Helen Maria Williams (17 June 1759 – 15 December 1827) was a British novelist, poet, and translator of French-language works. A religious dissenter, she was a supporter of abolitionism and of the ideals of the French Revolution; she was imprisoned in Paris during the Reign of Terror, but nonetheless spent much of the rest of her life in France.
A controversial figure in her own time, the young Williams was favourably portrayed in a 1787 poem by William Wordsworth, but (especially at the height of the French Revolution) she was portrayed by other writers as irresponsibly politically radical and even as sexually wanton.
She was born on 17 June 1759 in London to a Scottish mother, Helen Hay, and a Welsh army officer father, Charles Williams. Her father died when she was eight; the remnant of the family moved to Berwick-upon-Tweed, where she had what she herself would describe in the preface to a 1786 book of poems as "a confined education". In 1781 she moved to London and met Andrew Kippis, who would have great influence on her literary career and political views and brought her into contact with the leading London intellectuals of her time.
Her 1786 Poems touch on topics ranging from religion to a critique of Spanish colonial practices. She allied herself with the cult of feminine sensibility, deploying it politically in opposition to war ("Ode on the Peace", a 1786 poem about Peru) and slavery (the abolitionist "Poem on the Bill Lately Passed for Regulating the Slave Trade", 1788).

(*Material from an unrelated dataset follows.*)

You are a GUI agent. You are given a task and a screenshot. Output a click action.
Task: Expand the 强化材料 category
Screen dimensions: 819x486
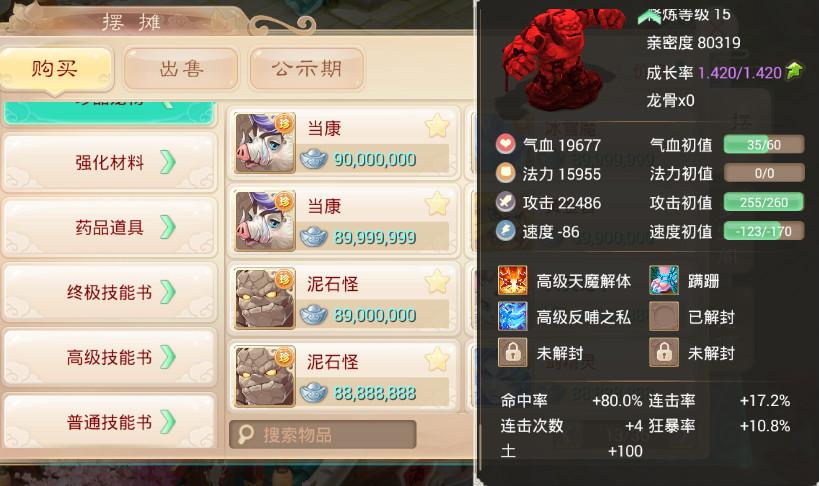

In the context of the Revolution Controversy, she came down on the side of the revolutionaries in her 1790 novel Julia and defied convention by travelling alone to revolutionary France, where she was hosted by Mme. Du Fossé, who had earlier, in London, given her lessons in French. Her letters from France marked a turn from being primarily a writer of poetry to one of prose. She enthusiastically attended the Fête de la Fédération on the anniversary of the storming of the Bastille and returning briefly to London in 1791 was a staunch, though not completely uncritical, defender of the Revolution. Returning to France in July 1791, she published a poem "A Farewell for two Years to England"; in fact she briefly visited England again in 1792, but only to persuade her mother and her sisters, Cecilia and Persis, to join her in France just as the country was moving toward the more violent phases of its revolution.